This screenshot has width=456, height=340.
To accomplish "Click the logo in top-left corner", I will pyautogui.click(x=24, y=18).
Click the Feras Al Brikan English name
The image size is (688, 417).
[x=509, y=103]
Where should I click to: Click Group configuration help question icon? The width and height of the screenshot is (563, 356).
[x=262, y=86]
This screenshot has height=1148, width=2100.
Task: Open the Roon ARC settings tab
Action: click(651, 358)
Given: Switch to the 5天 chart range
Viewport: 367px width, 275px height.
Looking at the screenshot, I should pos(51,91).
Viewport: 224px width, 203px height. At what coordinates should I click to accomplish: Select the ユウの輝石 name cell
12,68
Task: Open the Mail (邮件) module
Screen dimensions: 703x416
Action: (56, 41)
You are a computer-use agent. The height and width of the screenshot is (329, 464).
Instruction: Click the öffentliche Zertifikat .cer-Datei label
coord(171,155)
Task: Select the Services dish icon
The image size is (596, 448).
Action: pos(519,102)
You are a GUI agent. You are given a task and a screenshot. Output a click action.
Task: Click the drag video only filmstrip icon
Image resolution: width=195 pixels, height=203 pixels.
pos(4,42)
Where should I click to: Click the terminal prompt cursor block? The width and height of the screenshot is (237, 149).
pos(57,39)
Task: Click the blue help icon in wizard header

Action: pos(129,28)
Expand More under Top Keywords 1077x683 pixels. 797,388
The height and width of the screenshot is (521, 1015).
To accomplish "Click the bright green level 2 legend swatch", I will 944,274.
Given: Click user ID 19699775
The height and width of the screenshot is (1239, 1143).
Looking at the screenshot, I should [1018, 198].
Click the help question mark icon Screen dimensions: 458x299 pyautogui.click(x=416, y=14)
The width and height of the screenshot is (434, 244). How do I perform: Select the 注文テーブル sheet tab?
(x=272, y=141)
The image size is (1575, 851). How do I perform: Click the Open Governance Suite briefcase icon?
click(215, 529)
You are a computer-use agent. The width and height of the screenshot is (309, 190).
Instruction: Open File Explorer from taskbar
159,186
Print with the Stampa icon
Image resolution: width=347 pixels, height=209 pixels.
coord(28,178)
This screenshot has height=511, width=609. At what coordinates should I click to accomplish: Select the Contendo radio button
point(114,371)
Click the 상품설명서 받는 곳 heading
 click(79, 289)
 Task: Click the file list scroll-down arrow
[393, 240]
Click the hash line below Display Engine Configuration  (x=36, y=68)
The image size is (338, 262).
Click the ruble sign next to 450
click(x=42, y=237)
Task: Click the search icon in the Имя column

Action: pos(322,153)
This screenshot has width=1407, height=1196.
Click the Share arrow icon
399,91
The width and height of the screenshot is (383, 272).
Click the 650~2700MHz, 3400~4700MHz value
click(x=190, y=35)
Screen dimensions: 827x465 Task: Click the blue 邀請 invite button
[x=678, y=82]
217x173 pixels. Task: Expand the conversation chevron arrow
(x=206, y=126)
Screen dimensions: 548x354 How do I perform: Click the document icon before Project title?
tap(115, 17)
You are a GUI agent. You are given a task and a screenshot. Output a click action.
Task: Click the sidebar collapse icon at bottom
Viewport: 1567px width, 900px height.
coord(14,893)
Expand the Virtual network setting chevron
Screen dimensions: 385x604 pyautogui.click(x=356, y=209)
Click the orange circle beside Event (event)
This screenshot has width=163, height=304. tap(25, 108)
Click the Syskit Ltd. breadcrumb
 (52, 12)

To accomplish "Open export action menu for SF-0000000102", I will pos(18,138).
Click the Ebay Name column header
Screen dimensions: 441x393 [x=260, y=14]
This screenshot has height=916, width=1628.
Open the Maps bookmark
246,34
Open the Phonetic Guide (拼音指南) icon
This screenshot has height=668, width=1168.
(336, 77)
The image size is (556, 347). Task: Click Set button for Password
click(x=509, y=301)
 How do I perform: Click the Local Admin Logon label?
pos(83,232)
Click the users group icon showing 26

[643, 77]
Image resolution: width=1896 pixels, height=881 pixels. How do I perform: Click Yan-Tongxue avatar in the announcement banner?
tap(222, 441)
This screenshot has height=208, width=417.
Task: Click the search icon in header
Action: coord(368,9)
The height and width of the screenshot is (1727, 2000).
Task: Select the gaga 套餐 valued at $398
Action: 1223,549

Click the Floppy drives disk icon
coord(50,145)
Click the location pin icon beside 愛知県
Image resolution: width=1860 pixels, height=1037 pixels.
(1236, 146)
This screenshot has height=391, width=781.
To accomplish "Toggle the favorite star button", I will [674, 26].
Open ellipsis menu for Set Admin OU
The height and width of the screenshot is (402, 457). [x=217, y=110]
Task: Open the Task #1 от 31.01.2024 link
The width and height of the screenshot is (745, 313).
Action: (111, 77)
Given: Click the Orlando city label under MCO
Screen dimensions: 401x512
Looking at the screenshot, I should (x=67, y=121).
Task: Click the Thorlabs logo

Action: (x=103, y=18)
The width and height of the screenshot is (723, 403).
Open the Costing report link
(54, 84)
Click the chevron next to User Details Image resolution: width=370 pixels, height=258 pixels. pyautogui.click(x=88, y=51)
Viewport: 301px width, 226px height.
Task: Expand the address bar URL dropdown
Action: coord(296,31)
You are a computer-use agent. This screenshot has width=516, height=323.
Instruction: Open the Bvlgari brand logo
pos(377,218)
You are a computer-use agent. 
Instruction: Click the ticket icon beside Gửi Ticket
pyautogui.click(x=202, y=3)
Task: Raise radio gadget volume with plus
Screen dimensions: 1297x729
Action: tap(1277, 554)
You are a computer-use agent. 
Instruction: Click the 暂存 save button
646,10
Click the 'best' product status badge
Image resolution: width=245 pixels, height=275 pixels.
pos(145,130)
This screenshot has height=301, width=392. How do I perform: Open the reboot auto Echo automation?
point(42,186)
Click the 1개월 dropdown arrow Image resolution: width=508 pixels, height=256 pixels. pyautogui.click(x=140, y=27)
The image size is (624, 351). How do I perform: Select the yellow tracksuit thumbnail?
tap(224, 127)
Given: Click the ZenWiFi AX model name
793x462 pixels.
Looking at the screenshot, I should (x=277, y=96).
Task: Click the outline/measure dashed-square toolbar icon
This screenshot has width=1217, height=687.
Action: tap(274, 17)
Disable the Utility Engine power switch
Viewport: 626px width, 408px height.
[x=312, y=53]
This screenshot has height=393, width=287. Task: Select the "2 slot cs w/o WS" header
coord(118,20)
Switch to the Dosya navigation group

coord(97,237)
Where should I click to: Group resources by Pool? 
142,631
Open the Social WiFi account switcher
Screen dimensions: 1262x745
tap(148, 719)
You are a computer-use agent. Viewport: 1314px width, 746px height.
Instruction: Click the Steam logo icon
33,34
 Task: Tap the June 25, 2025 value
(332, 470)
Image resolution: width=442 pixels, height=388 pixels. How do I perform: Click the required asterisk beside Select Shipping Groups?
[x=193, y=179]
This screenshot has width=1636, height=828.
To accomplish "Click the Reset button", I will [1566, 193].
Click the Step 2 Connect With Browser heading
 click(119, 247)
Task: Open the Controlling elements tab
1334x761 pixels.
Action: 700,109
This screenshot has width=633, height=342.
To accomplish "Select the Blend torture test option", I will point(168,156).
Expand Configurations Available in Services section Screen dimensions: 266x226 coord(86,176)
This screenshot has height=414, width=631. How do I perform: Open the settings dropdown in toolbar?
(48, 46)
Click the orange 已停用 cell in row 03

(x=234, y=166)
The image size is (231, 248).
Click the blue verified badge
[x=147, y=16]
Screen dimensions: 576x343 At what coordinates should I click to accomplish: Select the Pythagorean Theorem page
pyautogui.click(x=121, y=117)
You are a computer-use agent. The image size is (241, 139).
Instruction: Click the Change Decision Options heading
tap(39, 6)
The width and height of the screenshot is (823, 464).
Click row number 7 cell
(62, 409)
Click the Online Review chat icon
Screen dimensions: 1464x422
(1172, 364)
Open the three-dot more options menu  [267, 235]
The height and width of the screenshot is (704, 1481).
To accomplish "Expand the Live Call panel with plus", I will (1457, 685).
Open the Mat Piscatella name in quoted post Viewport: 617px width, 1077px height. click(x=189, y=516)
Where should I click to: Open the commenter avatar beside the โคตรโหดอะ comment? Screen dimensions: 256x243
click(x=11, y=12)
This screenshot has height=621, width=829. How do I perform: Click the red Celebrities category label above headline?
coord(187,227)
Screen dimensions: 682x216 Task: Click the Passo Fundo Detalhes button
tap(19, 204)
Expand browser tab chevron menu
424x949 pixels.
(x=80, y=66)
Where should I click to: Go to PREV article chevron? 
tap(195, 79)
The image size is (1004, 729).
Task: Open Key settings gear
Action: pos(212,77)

# # #

_Work to do_.
Put the entries, starting at the line containing "The height and width of the screenshot is (521, 1015)." and ending at the line containing "coord(28,178)", into a numbered list, one line per item and any blank lines omitted.

_Final result_.
1. The height and width of the screenshot is (521, 1015).
2. To accomplish "Click the bright green level 2 legend swatch", I will 944,274.
3. Given: Click user ID 19699775
4. The height and width of the screenshot is (1239, 1143).
5. Looking at the screenshot, I should [1018, 198].
6. Click the help question mark icon Screen dimensions: 458x299 pyautogui.click(x=416, y=14)
7. The width and height of the screenshot is (434, 244). How do I perform: Select the 注文テーブル sheet tab?
8. (x=272, y=141)
9. The image size is (1575, 851). How do I perform: Click the Open Governance Suite briefcase icon?
10. click(215, 529)
11. You are a computer-use agent. The width and height of the screenshot is (309, 190).
12. Instruction: Open File Explorer from taskbar
13. 159,186
14. Print with the Stampa icon
15. Image resolution: width=347 pixels, height=209 pixels.
16. coord(28,178)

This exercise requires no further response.